--- Start of EXTRACT PROVIDED ---

I'm requesting a TAG review of WebAssembly 2.0.

This is a request for transition for version 2.0 of all 3 WebAssembly specifications, namely the core spec, which defines the core code format and semantics;
the JS API specification, which provides a JavaScript API for interacting with WebAssembly; and the Web API specification, which describes the integration of WebAssembly with the broader web platform.

For review convenience, here is a list of the explainers for the proposals that have gone into 2.0, compared to 1.0 (currently in REC state). These are informal descriptions of the proposed changes and are not canonical, but describe an overview of the feature and could be useful in determining whether there is anything of interest for horizontal reviewers.

Note also that the specifications contain change history sections summarizing additions to each spec (core, JS, Web)
listing and summarizing additions since version 1.0. The table summarizes the effect on the JS spec. The Web spec is unchanged since 1.0

Explainer Specs affected
Nontrapping float-int conversion Core
Sign-extension operators Core
Multi-value block and function returns Core, JS
JS BigInt Integration JS
Reference Types Core, JS
Bulk Memory and table instructions Core
SIMD Vector instructions Core
  • WPT Tests: The Core tests live in the spec repo (with a mirror here). The JS API tests are canonically here but are mirrored to WPT.
  • User research: N/A, but our process does require implementation feedback from toolchain authors (as Wasm code is generated by toolchains)

--- End of EXTRACT PROVIDED ---

## INSTRUCTIONS
**A)** Please explain in one to three sentences why the WebAssembly 2.0 review request includes a list of explainers for the proposals added since version 1.0.
**B)** Quote the stretch of the WebAssembly 2.0 review request from "Note also that" through "generated by toolchains)".
The lines play no part in this work.

--- Start of PROVIDED INFORMATION ---

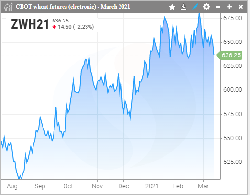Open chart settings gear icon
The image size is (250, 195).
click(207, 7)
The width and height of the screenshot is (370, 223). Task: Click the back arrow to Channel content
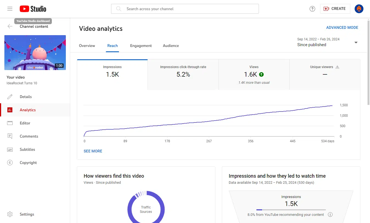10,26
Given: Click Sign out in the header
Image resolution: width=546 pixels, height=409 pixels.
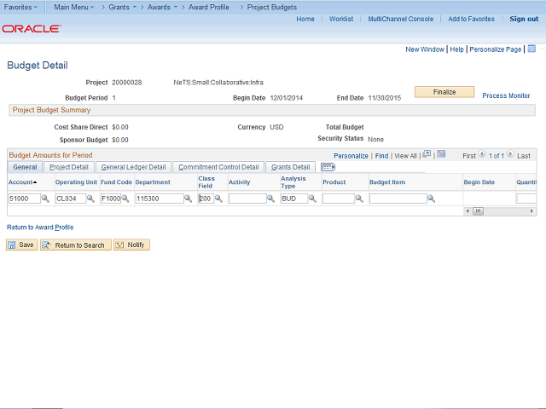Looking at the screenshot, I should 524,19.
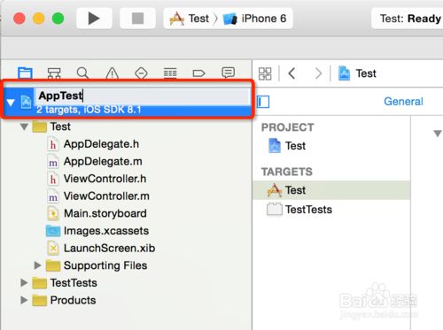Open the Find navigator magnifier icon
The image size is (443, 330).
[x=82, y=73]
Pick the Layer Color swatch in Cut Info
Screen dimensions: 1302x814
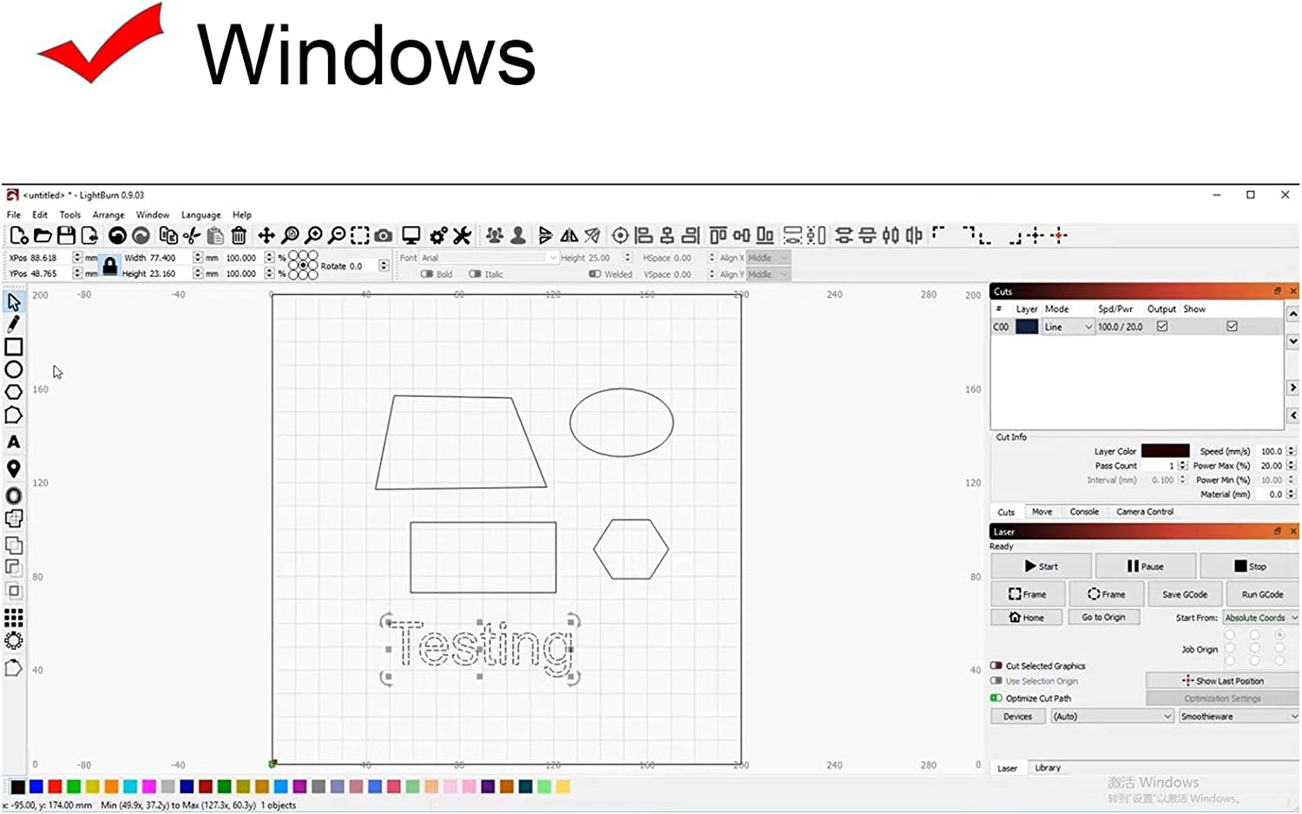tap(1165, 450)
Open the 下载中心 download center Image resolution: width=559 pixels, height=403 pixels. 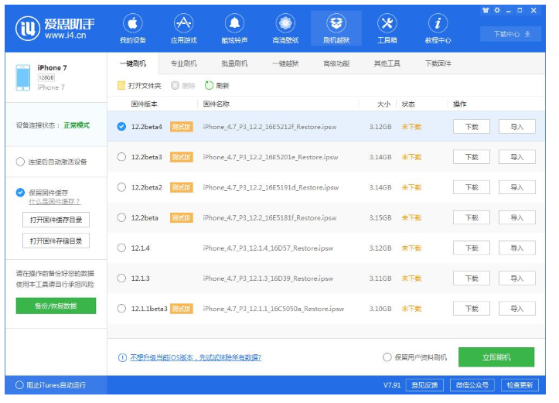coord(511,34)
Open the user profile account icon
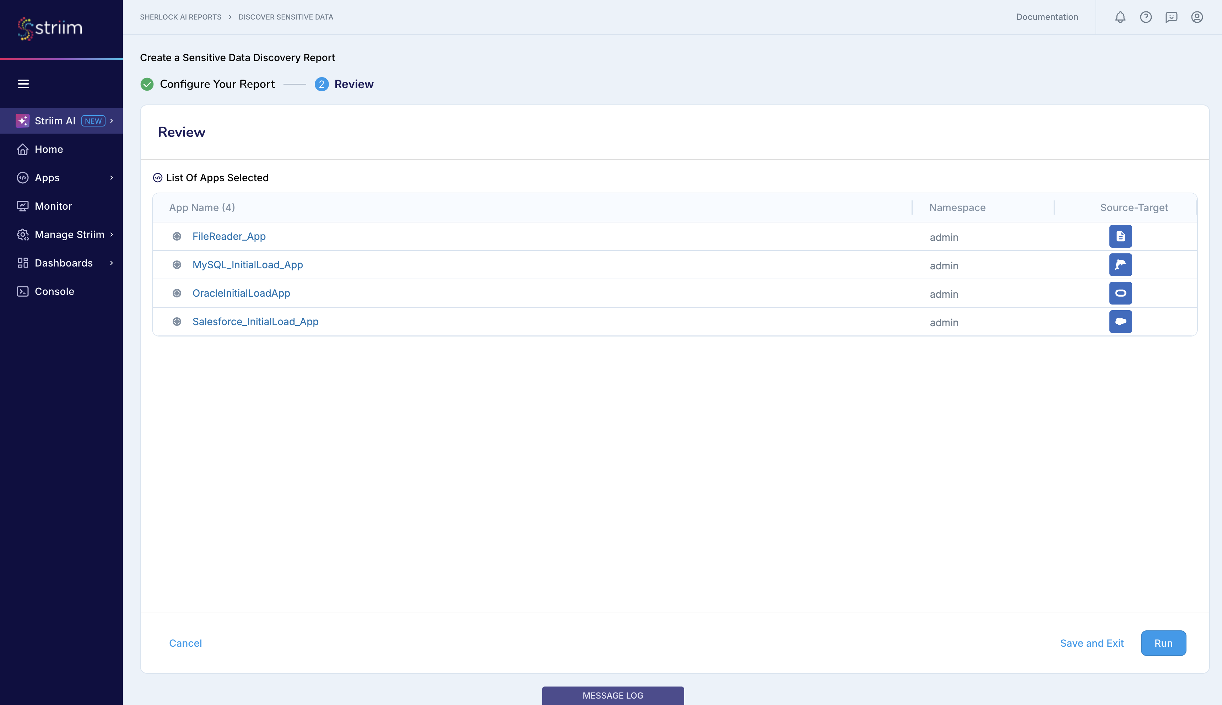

--- End of PROVIDED INFORMATION ---

## SOLUTIONS BY TASK
**A)** The list is there for review convenience. The explainers are informal and not canonical, but they give an overview of each feature and could help horizontal reviewers decide whether anything is of interest to them.

**B)**
Note also that the specifications contain change history sections summarizing additions to each spec (core, JS, Web)
listing and summarizing additions since version 1.0. The table summarizes the effect on the JS spec. The Web spec is unchanged since 1.0

Explainer Specs affected
Nontrapping float-int conversion Core
Sign-extension operators Core
Multi-value block and function returns Core, JS
JS BigInt Integration JS
Reference Types Core, JS
Bulk Memory and table instructions Core
SIMD Vector instructions Core
  • WPT Tests: The Core tests live in the spec repo (with a mirror here). The JS API tests are canonically here but are mirrored to WPT.
  • User research: N/A, but our process does require implementation feedback from toolchain authors (as Wasm code is generated by toolchains)